30 ottobre – ore 18 
Mario Botta e Mario Gemin 
Mario Botta e la Querini Stampalia. Un percorso progettuale nel territorio della memoria
A vent’anni dalla pubblicazione dell’opuscolo “Un fiore per Le Corbusier”, dedicato alla casa unifamiliare di Stabio (Canton Ticino), Mario Botta suggella il suo lavoro ventennale all’interno di Palazzo Querini. Un progetto che è un omaggio alla Venezia prefigurata da Giuseppe Mazzariol proprio con Scarpa e Le Corbusier ed è occasione di confronto sul magistrale intervento di Carlo Scarpa per la Fondazione e sulla complessità dell’operare all’interno della città storica.


13 novembre – ore 18
Renata Codello 
Antico e contemporaneo possono convivere a Venezia? 
E' la domanda che nel 2007 le pose Tadao Ando, prima di progettare la ristrutturazione degli spazi di Punta della Dogana. In quel contesto venne data concretezza a una seria riflessione che, da tempo, era presente nel dibattito più attento e innovativo sui temi della tutela della città antica e in particolare di Venezia. Il tema è di straordinaria importanza per l'architettura e dev’essere ancora molto approfondito, ma alcuni aspetti paiono oggi già messi a fuoco e le occasioni di studio e discussione possono portare a significativi passi avanti.
27 novembre – ore 18
Silvia Bertolone, Vito Ciringione,
Lorenzo Mingardi, Alessandra Rampazzo
Scuola di dottorato, Università Iuav di Venezia


Fra Storia e Progetto. Quale futuro per la professione?

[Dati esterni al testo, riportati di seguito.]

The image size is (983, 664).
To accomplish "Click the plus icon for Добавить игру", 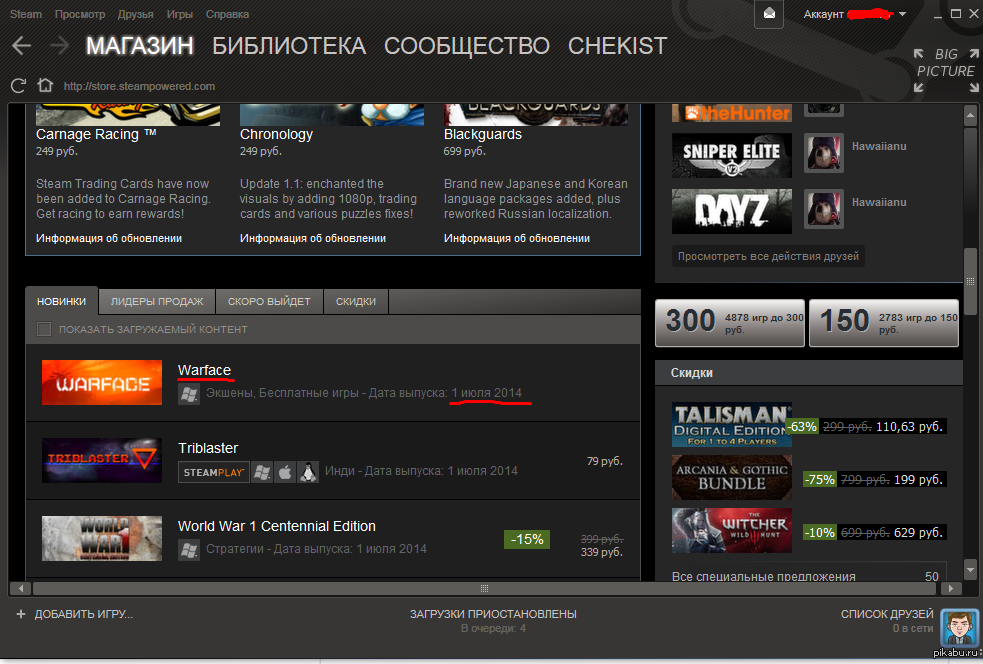I will (x=21, y=614).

E’ duplice il confronto fra Carlo Scarpa e gli studenti dell’Università Iuav: con la memoria viva di Scarpa, docente all’Istituto Universitario di Architettura di Venezia, negli anni che hanno fatto dell’ateneo una ribalta internazionale di dibattito e sperimentazione, e con la sua opera, divenuta essa stessa argomento di studio e di ricerca. La Scuola di dottorato rivisita quel lavorio del maestro, fecondo di spunti fra esperienza professionale e insegnamento. 
Un'occasione per parlare, anche in chiave provocatoria, di sostenibilità e di committenza, tra i temi cardine del fare architettura oggi.